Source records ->
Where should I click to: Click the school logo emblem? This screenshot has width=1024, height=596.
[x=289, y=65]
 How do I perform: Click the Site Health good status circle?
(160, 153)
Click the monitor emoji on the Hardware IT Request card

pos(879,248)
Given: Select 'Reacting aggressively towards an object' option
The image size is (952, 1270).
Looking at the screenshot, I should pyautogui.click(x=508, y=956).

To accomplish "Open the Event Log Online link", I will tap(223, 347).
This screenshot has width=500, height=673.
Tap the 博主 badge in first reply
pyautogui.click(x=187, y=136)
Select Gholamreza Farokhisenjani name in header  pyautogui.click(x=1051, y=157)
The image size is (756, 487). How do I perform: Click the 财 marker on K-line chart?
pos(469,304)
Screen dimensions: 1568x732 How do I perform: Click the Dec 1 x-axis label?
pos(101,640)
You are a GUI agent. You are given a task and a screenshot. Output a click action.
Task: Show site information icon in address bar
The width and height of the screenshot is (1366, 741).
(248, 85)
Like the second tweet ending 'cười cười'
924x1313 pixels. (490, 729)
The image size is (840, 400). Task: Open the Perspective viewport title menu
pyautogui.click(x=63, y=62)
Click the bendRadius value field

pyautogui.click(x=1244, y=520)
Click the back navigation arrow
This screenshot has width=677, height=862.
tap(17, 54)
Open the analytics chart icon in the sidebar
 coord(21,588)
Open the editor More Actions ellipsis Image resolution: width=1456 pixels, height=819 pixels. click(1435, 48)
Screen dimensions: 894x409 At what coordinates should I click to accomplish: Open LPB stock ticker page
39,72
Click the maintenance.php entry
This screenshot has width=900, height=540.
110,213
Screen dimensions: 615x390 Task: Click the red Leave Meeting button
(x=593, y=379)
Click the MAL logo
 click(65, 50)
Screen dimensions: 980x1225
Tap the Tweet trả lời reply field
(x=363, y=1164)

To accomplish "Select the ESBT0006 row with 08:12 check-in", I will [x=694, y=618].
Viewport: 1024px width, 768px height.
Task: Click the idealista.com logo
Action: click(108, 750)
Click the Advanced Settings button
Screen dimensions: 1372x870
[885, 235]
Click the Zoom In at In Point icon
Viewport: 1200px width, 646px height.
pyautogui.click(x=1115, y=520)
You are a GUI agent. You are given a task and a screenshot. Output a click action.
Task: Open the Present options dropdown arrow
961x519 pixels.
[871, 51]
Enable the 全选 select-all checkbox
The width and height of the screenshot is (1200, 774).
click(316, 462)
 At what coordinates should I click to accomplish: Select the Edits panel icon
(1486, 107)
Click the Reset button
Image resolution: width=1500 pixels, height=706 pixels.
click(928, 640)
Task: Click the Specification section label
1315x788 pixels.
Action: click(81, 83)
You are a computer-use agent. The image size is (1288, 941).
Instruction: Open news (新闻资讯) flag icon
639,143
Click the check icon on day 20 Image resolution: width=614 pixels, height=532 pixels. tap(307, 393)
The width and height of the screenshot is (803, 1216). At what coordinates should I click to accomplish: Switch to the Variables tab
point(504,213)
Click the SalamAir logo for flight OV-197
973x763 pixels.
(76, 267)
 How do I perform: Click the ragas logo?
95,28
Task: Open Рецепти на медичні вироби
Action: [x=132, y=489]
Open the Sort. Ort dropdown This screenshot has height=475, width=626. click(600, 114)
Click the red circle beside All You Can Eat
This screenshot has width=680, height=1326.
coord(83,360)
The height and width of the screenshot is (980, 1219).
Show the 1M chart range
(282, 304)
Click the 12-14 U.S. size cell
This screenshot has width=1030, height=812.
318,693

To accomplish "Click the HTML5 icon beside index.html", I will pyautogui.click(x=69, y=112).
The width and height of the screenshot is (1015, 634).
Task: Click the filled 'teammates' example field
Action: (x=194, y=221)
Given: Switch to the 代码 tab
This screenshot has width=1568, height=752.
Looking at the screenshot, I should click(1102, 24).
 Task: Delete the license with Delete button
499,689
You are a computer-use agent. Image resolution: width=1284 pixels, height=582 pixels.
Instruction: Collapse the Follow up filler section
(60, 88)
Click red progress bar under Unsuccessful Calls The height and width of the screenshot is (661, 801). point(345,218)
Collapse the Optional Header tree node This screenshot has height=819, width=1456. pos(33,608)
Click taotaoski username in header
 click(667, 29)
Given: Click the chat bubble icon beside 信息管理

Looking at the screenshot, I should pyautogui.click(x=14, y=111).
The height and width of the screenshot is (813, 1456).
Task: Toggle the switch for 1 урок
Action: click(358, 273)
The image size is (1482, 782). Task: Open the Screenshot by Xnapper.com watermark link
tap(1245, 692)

THE EXERCISE -> Transcribe, character for character, the entries above between the line holding "Click the Reset button" and the line holding "Click the check", inclusive.

TASK RESPONSE ->
Click the Reset button
Image resolution: width=1500 pixels, height=706 pixels.
click(928, 640)
Task: Click the Specification section label
1315x788 pixels.
Action: click(81, 83)
You are a computer-use agent. The image size is (1288, 941).
Instruction: Open news (新闻资讯) flag icon
639,143
Click the check icon on day 20 Image resolution: width=614 pixels, height=532 pixels. tap(307, 393)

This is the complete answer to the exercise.